# Backpacking food?



## silversoul (Feb 20, 2013)

Hey, you know the freeze dried stuff you can buy at Gander Mountain? Is that good for prepping?


----------



## bennettvm (Jan 5, 2013)

Agree. Those stores are way too high. You can pick up a dehydrator pretty cheap - $30-$50 and package your own food. Been doing this for a couple years. Works great - jerky and various trail mixes, and they are perfect for when you are out backpacking.


----------



## silversoul (Feb 20, 2013)

Oh cool, thanks!


----------



## Smitty901 (Nov 16, 2012)

Good stuff but you will go broke fast.


----------



## LunaticFringeInc (Nov 20, 2012)

bennettvm said:


> Agree. Those stores are way too high. You can pick up a dehydrator pretty cheap - $30-$50 and package your own food. Been doing this for a couple years. Works great - jerky and various trail mixes, and they are perfect for when you are out backpacking.


yeah what he said!
# # #
- Written task 1
In the backpacking food thread, what price range does bennettvm give for a dehydrator?
- Written task 2
Explain why bennettvm, in the backpacking food thread, advises buying a dehydrator and packaging your own food.
- Written task 3
Carry on the backpacking food thread by adding a reply after its last post.

- Provided data
# # #
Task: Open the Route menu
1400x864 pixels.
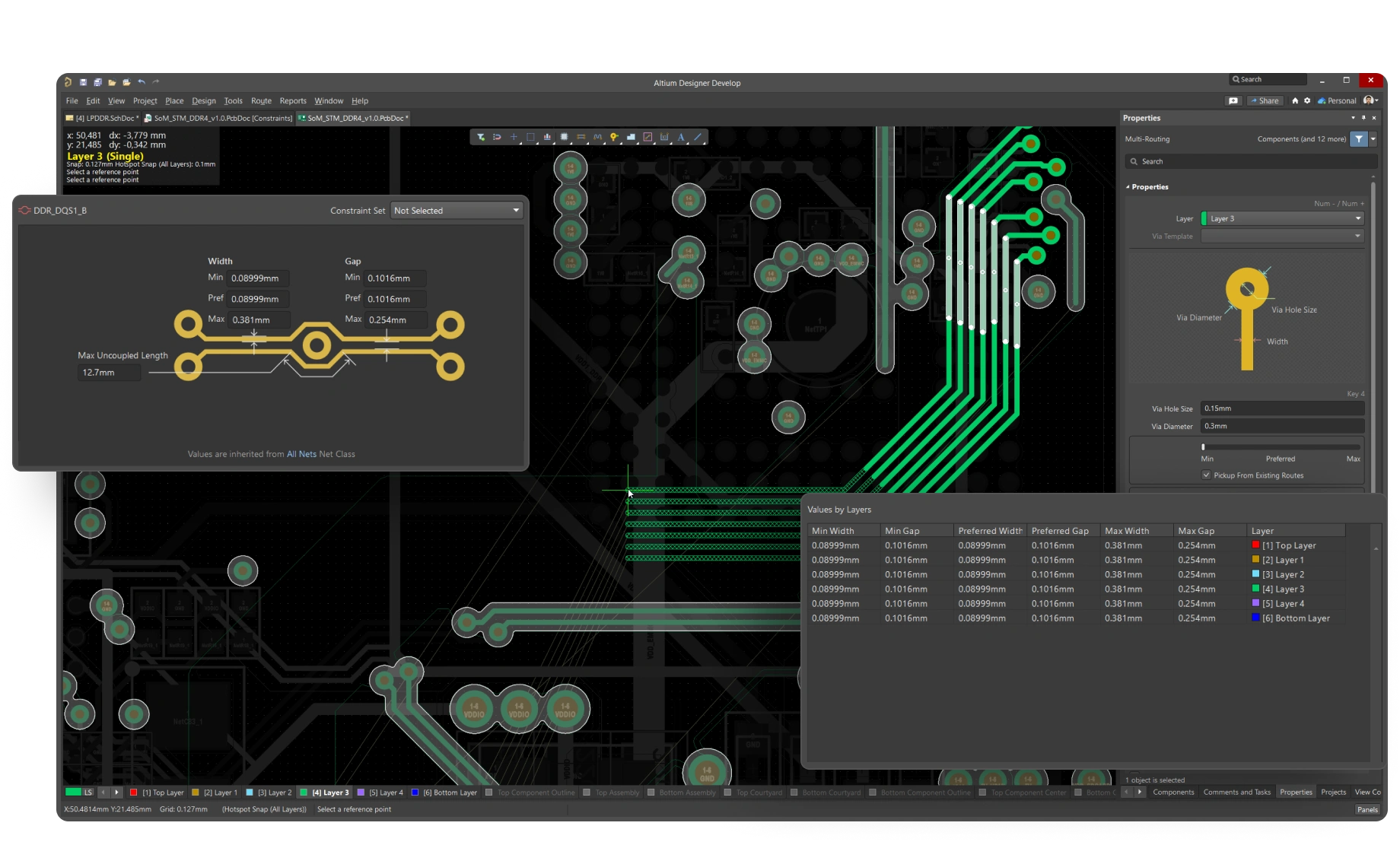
# # #
- Final answer 1
$30 to $50.

- Final answer 2
bennettvm says the stores' prices are way too high, while a dehydrator can be bought cheaply for $30 to $50. Packaging your own food this way works well: bennettvm makes jerky and various trail mixes that are perfect for backpacking.

- Final answer 3
Personally thats pretty much what I have done. I have dried a good bit of meat a lot of veggies and fruit. It keeps things very light allows you to carry a lot and they are all pretty flexible things to keep for preparing a meal. The dried fruit and meat make for great snacks on the trail. Score a Rabbit or Squirrel or two for dinner and you can rehydrate the veggies and whip up a decent meal or hardy stew and eat pretty well. I have included a lot of rice in my camping bag as well. Again another very flexible ingrediant that lends itself well to a number of one pan meals. The other aspect of it...its cheap as hell compared to other options.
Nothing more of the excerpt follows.